§ **Work to complete**:
[1] Retype the passage in the feature-flag testing notes from "Use when: any" to "the SDK skills.".
[2] Answer these questions from the feature-flag testing notes:
(a) At which test layer is the SDK mocked?
(b) According to the flag-experiment comparison, what is the ship decision for an experiment based on?
(c) What fix is listed for the anti-pattern "Tests assume flag-on default"?

Use when: any non-trivial codebase. Best in practice.
Special flag-state test categories
| Category | Test |
|---|---|
| Kill-switch | Setting flag → off must halt the feature within N seconds (cache TTL) |
| Percentage rollout | Flag at 10% → ~10% of users in 'on' bucket; SDK assignment stable per user |
| Targeted rollout | Targeting region=EU → only EU users get treatment |
| Sticky assignment | Same user → same variant across sessions and re-launches |
| Override hierarchy | User-specific override > segment override > default |
| Default-on-error | SDK fails / network down → default value returned |
| Fast-deactivate | Toggle flag off → live users see new state on next evaluation |
These are per-platform behaviours (LaunchDarkly, Unleash, Flagsmith, GrowthBook implement them differently); test per platform per the SDK skills.
Flag-test layering
Tests should run at multiple layers:
| Layer | Coverage |
|---|---|
| Unit | Resolver / handler logic gated on flag value (mock SDK) |
| Integration | SDK + handler together (test SDK against local-eval / fixture) |
| E2E | Real flag toggle → real user sees the change |
| Production smoke | After flag change → assert expected behaviour live |
Flag-experiment distinction
Per qa-experimentation/ab-test-validity-checklist:
| Flag | Experiment |
|---|---|
| Toggles behaviour | Measures outcome |
| Boolean / multi-variant | Multi-arm with metrics |
| Test the behaviour change | Test the assignment + outcome correlation |
| Ship decision on engineering judgment | Ship decision on statistical result |
A feature flag can power an experiment (the flag is the allocation mechanism), but tests are layered: flag tests verify correct behaviour per variant; experiment tests verify assignment + analytics.
Anti-patterns
| Anti-pattern | Why it fails | Fix |
|---|---|---|
| Test only default-value path | Misses every flag-on case | Per-flag isolation minimum |
| Mock the SDK to return constant | Misses targeting / rollout logic | Local-eval mode or fixture-based SDK |
| Same test for every flag combination | Slow; flaky; opaque failures | Per-combination assertion logs |
| No kill-switch test | Production incident has no rehearsed response | Test deactivation latency |
| Don't test percentage-rollout sticky-assignment | Rollout produces non-deterministic UX | Per qa-experimentation/ab-test-validity-checklist |
| Tests assume flag-on default | Real default-off behaviour untested in CI | Test both paths |
| No cleanup test for removed flags | Stale-flag accumulates per flag-removal-runbook-author | Periodic stale-flag audit |
| Pairwise without flag-interaction discovery | Some pairs spuriously interact | Couple with risk-register input |

§ **Material shown**:
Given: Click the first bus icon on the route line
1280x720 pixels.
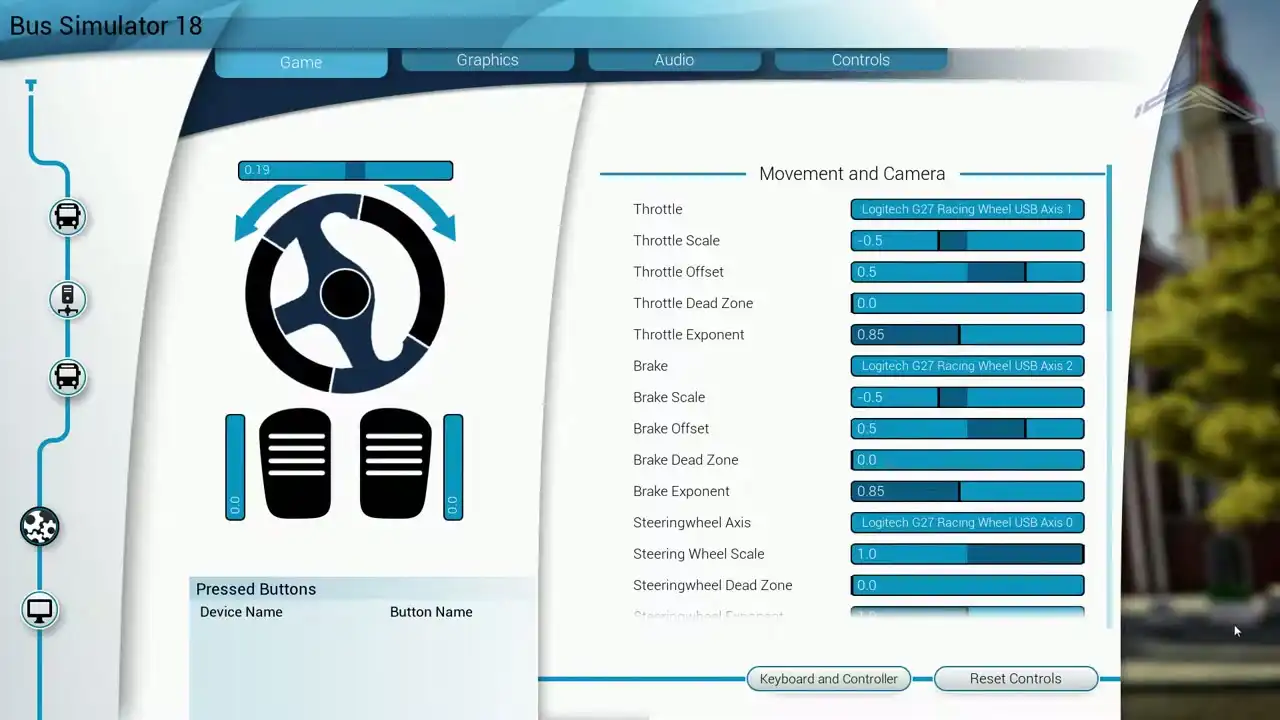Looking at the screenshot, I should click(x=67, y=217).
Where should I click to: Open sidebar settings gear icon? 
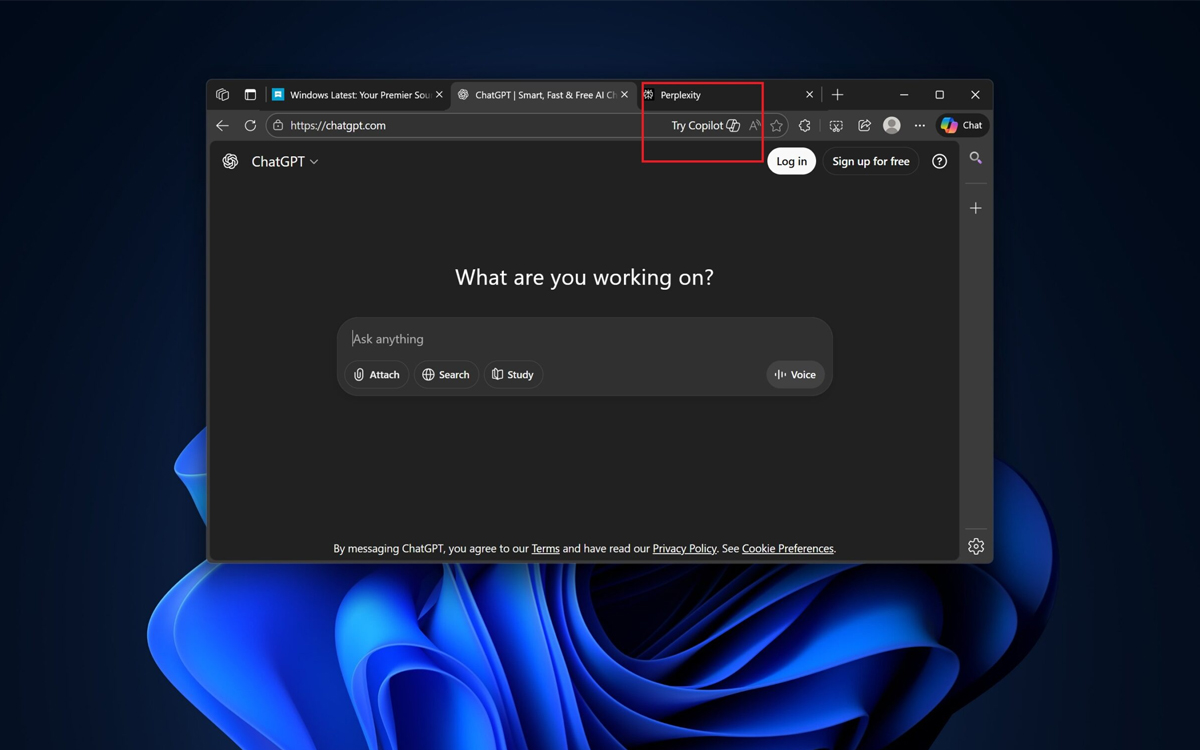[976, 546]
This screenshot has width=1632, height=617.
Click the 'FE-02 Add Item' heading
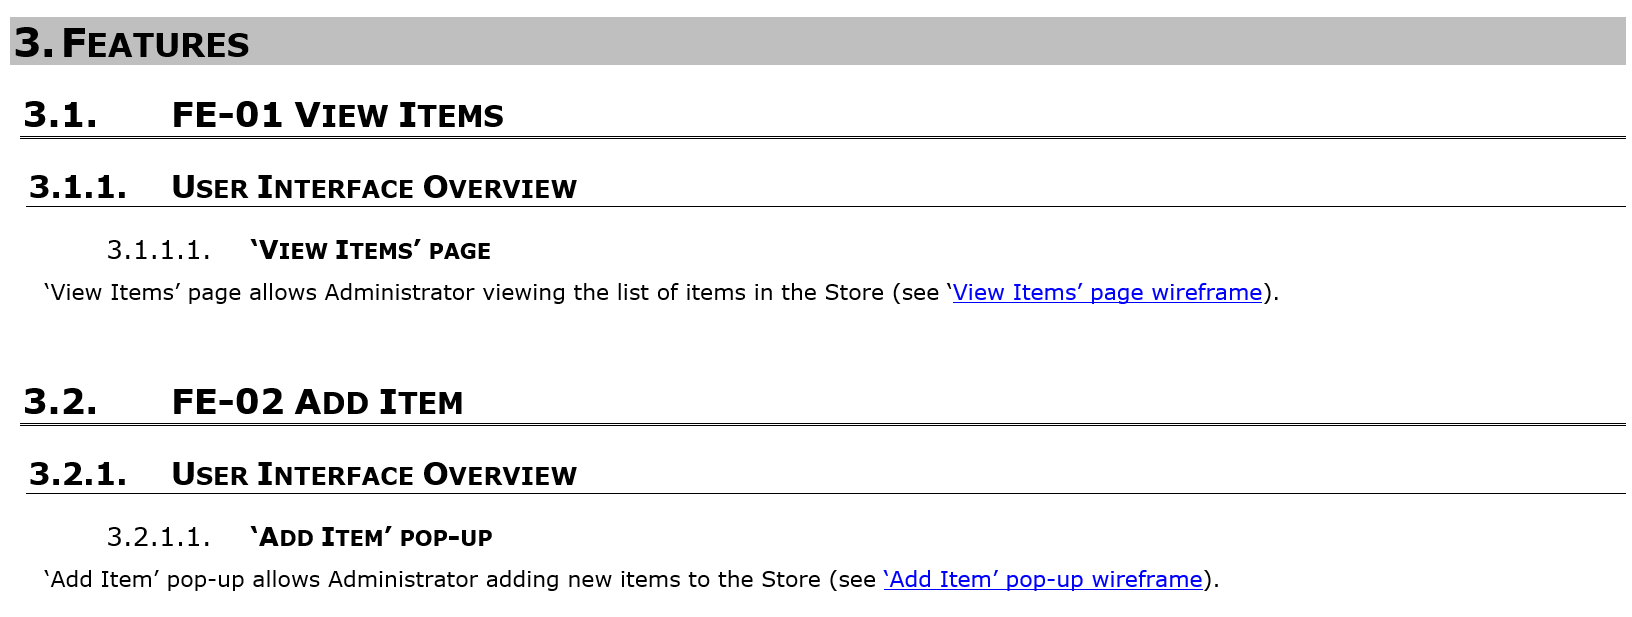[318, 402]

...

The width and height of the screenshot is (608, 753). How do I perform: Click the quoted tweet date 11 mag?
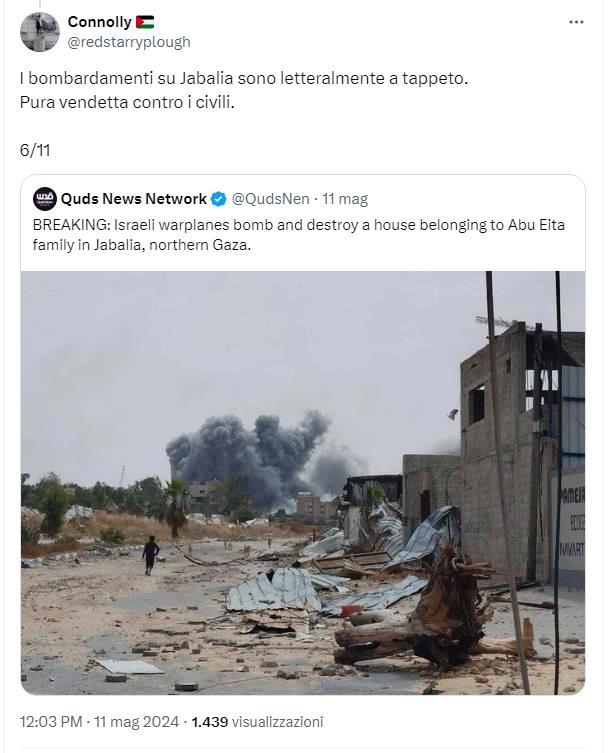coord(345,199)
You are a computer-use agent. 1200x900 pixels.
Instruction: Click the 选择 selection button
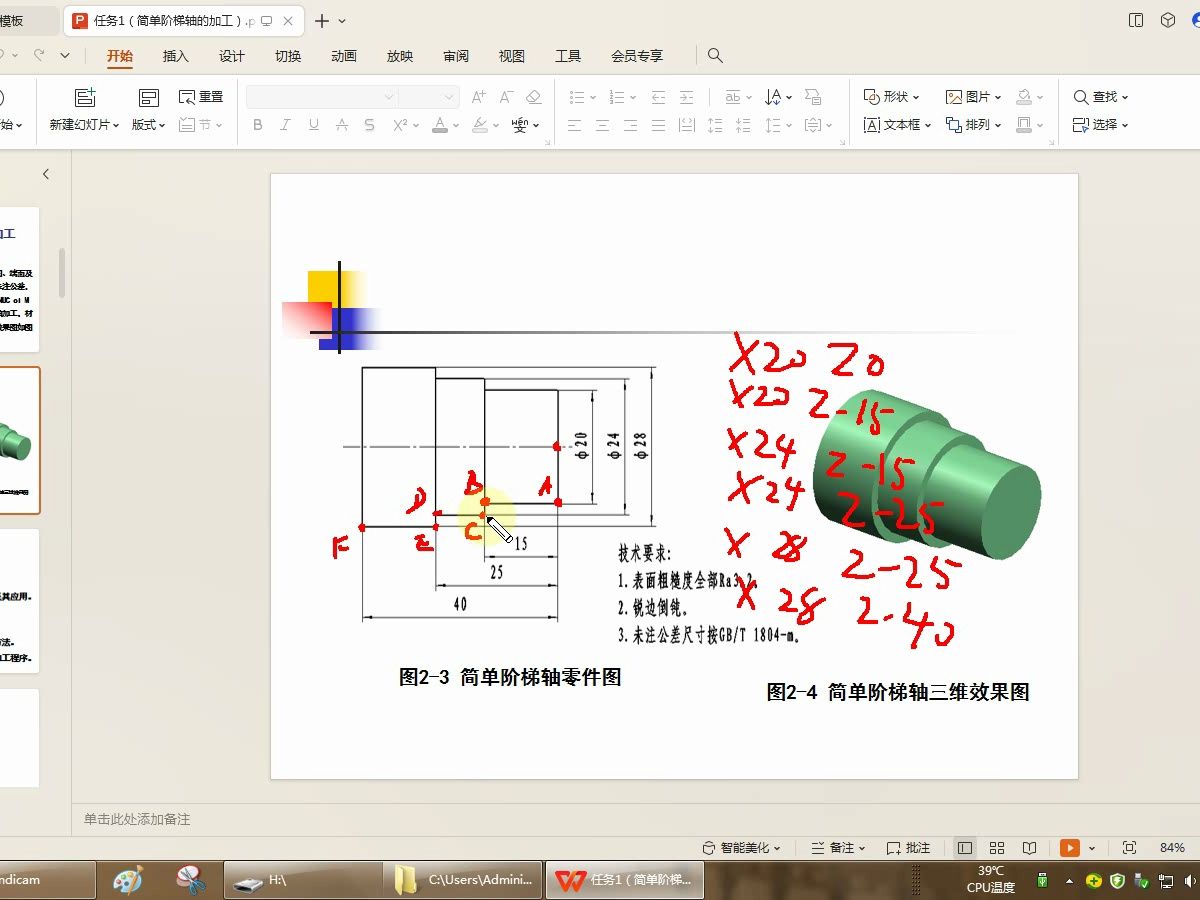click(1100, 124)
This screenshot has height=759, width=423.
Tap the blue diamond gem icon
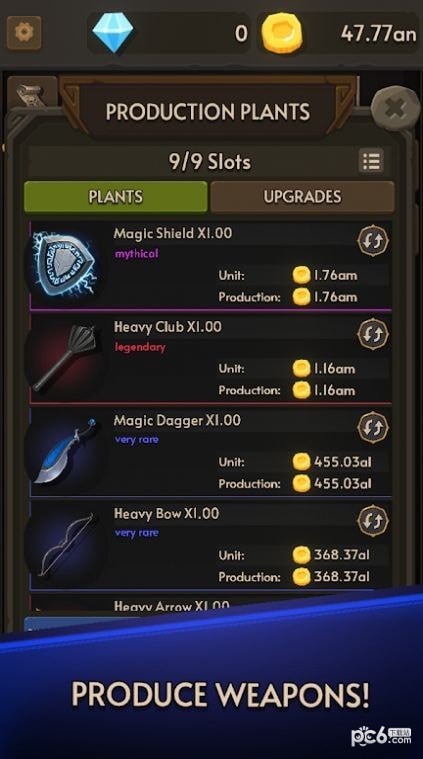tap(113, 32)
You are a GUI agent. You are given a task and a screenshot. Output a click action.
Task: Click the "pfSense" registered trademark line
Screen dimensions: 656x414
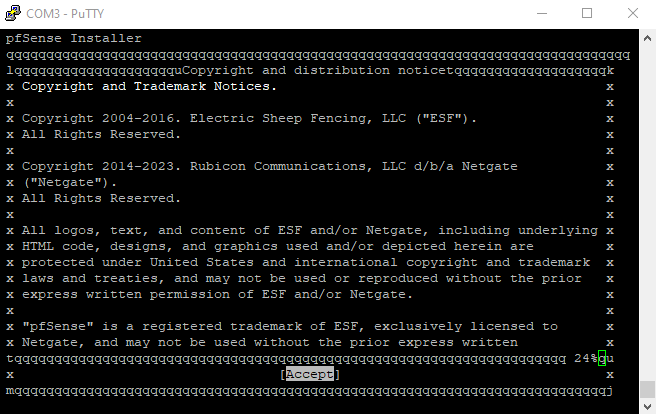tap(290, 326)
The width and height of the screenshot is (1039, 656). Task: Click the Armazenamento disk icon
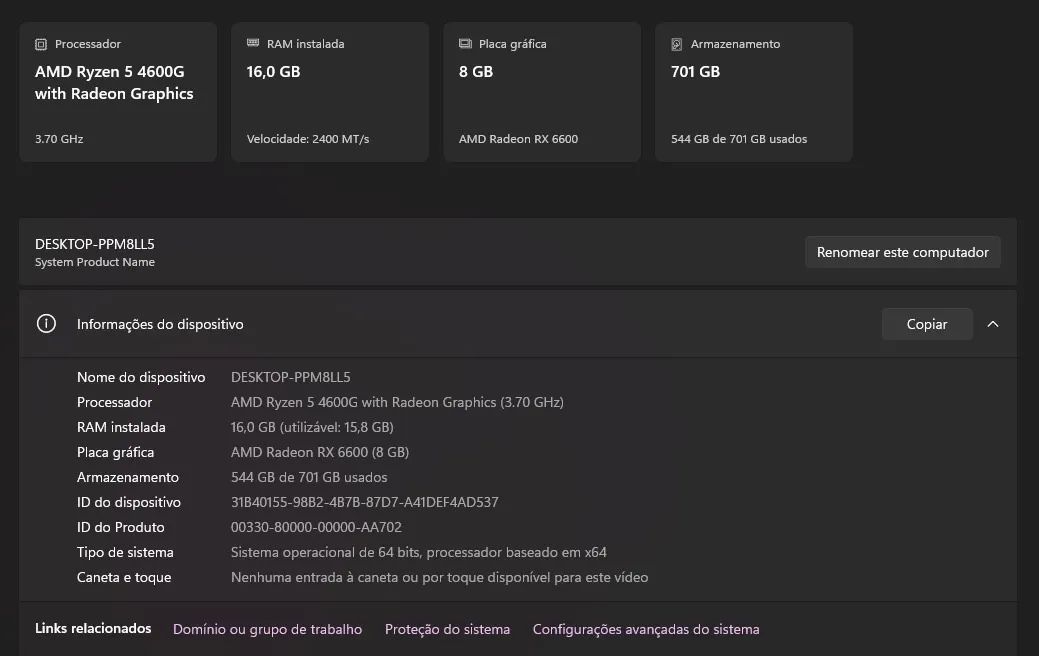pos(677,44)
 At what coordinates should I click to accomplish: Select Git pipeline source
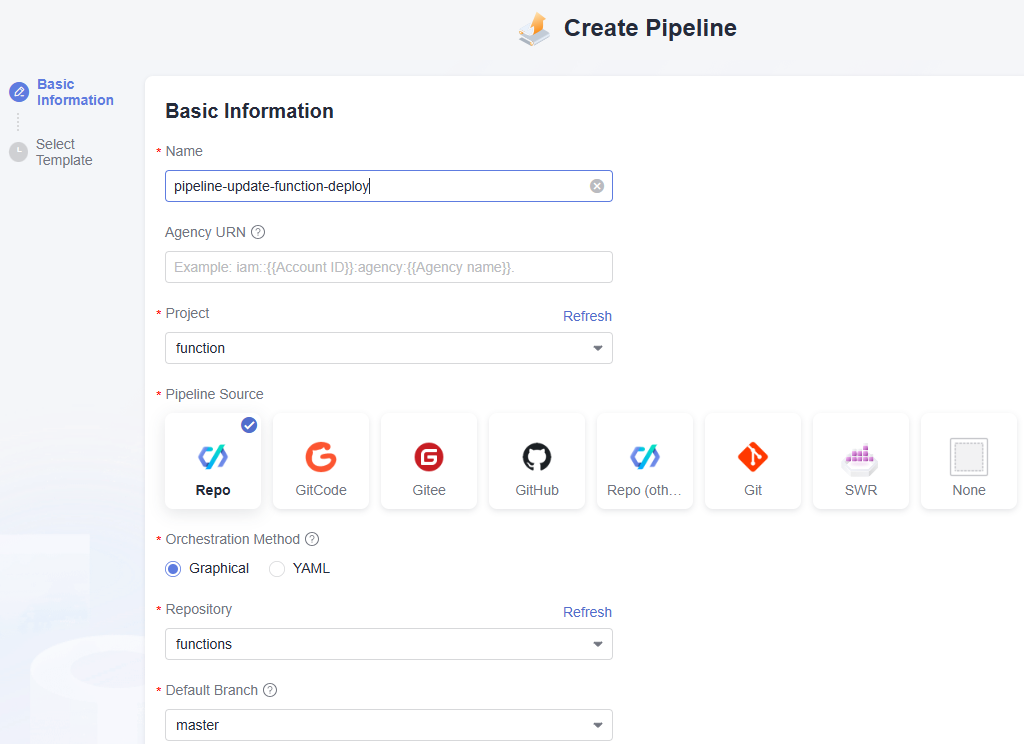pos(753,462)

...

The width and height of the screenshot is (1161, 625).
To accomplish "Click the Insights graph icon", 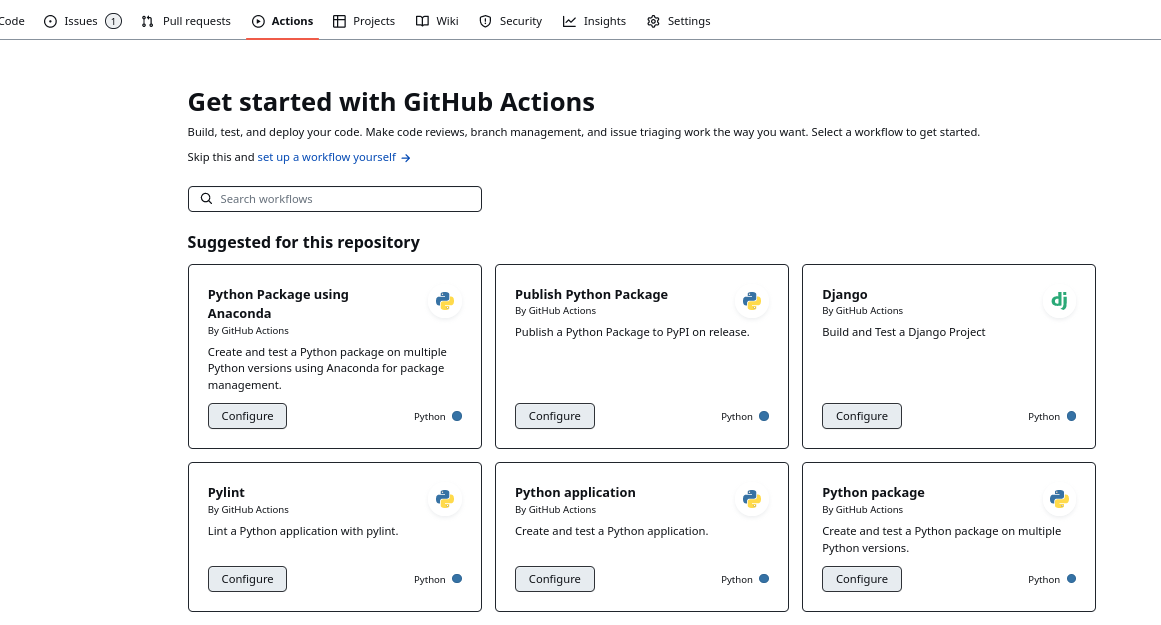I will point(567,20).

§ **Task-by-task answers**:
[1]
Use when: any non-trivial codebase. Best in practice.
Special flag-state test categories
| Category | Test |
|---|---|
| Kill-switch | Setting flag → off must halt the feature within N seconds (cache TTL) |
| Percentage rollout | Flag at 10% → ~10% of users in 'on' bucket; SDK assignment stable per user |
| Targeted rollout | Targeting region=EU → only EU users get treatment |
| Sticky assignment | Same user → same variant across sessions and re-launches |
| Override hierarchy | User-specific override > segment override > default |
| Default-on-error | SDK fails / network down → default value returned |
| Fast-deactivate | Toggle flag off → live users see new state on next evaluation |
These are per-platform behaviours (LaunchDarkly, Unleash, Flagsmith, GrowthBook implement them differently); test per platform per the SDK skills.

[2]
(a) Unit.
(b) The statistical result.
(c) Test both paths.